> **Exercise brief**: In the data below, find the line that contains "GILBERT (291, 243)" and the line that contains "Image resolution: width=1728, height=1590.". Copy both, plus every line between them, exactly.

[Collected data]
※

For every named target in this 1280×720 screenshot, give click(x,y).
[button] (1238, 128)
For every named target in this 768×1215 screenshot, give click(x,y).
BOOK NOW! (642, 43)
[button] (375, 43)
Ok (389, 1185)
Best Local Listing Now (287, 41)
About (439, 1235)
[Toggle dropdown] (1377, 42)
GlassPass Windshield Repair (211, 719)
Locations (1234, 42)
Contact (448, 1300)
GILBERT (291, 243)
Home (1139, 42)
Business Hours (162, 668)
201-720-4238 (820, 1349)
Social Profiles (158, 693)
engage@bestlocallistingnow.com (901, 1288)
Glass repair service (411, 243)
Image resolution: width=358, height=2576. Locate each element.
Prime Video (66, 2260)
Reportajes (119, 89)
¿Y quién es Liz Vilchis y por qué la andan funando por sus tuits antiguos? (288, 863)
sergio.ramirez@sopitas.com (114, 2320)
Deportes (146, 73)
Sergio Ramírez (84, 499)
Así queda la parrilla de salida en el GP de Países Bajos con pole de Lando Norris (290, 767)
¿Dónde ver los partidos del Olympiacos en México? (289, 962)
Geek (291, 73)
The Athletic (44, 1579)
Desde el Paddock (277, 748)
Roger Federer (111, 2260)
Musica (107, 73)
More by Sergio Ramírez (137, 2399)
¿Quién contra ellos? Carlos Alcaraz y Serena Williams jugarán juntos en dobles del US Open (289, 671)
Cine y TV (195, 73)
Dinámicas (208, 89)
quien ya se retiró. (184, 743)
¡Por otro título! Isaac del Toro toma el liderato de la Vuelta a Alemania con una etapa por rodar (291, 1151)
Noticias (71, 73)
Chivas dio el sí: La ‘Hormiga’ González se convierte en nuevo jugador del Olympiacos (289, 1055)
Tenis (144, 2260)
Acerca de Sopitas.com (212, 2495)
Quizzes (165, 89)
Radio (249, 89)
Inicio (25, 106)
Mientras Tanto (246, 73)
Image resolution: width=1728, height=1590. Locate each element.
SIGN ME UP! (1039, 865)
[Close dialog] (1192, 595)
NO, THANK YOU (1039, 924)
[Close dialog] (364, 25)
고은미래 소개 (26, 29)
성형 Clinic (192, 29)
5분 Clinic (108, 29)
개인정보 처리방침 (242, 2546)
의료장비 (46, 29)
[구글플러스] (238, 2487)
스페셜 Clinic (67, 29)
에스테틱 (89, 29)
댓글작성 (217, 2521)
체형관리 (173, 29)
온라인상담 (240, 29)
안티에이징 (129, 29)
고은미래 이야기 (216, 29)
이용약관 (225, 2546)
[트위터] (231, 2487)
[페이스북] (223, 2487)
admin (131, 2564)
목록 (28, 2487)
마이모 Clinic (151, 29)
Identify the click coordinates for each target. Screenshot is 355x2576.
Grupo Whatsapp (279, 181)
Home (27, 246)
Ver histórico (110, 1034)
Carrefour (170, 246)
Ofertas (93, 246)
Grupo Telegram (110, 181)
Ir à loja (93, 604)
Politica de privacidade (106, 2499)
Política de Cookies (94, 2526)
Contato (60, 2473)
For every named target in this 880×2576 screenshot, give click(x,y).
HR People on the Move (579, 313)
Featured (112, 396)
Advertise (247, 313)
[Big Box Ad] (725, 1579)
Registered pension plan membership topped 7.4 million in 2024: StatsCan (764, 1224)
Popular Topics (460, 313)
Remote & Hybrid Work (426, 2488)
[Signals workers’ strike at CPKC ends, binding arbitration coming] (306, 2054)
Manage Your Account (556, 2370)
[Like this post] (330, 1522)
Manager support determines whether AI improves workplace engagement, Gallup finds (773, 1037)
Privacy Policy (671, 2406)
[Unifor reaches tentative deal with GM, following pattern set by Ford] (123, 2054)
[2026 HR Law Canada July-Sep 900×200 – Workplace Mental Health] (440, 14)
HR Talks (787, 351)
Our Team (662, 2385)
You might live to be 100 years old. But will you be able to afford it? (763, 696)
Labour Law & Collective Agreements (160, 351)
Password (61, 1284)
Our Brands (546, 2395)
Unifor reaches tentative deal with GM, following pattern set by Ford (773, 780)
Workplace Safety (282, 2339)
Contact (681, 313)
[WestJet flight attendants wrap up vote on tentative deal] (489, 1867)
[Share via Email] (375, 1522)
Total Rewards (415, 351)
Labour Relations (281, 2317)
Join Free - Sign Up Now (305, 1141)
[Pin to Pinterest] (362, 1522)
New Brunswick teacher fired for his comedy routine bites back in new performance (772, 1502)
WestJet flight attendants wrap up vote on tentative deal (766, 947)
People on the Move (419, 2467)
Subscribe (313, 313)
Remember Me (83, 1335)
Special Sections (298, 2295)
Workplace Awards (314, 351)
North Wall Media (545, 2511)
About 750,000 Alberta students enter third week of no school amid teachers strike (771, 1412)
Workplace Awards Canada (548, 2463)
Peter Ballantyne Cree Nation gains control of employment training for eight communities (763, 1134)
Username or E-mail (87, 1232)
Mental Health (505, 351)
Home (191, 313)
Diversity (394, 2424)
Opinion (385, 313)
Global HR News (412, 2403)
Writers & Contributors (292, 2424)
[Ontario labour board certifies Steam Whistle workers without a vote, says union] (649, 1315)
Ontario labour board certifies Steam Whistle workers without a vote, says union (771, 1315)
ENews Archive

※

> **Solution**:
GILBERT (291, 243)
Home (1139, 42)
Business Hours (162, 668)
201-720-4238 (820, 1349)
Social Profiles (158, 693)
engage@bestlocallistingnow.com (901, 1288)
Glass repair service (411, 243)
Image resolution: width=358, height=2576. Locate each element.
Prime Video (66, 2260)
Reportajes (119, 89)
¿Y quién es Liz Vilchis y por qué la andan funando por sus tuits antiguos? (288, 863)
sergio.ramirez@sopitas.com (114, 2320)
Deportes (146, 73)
Sergio Ramírez (84, 499)
Así queda la parrilla de salida en el GP de Países Bajos con pole de Lando Norris (290, 767)
¿Dónde ver los partidos del Olympiacos en México? (289, 962)
Geek (291, 73)
The Athletic (44, 1579)
Desde el Paddock (277, 748)
Roger Federer (111, 2260)
Musica (107, 73)
More by Sergio Ramírez (137, 2399)
¿Quién contra ellos? Carlos Alcaraz y Serena Williams jugarán juntos en dobles del US Open (289, 671)
Cine y TV (195, 73)
Dinámicas (208, 89)
quien ya se retiró. (184, 743)
¡Por otro título! Isaac del Toro toma el liderato de la Vuelta a Alemania con una etapa por rodar (291, 1151)
Noticias (71, 73)
Chivas dio el sí: La ‘Hormiga’ González se convierte en nuevo jugador del Olympiacos (289, 1055)
Tenis (144, 2260)
Acerca de Sopitas.com (212, 2495)
Quizzes (165, 89)
Radio (249, 89)
Inicio (25, 106)
Mientras Tanto (246, 73)
Image resolution: width=1728, height=1590. Locate each element.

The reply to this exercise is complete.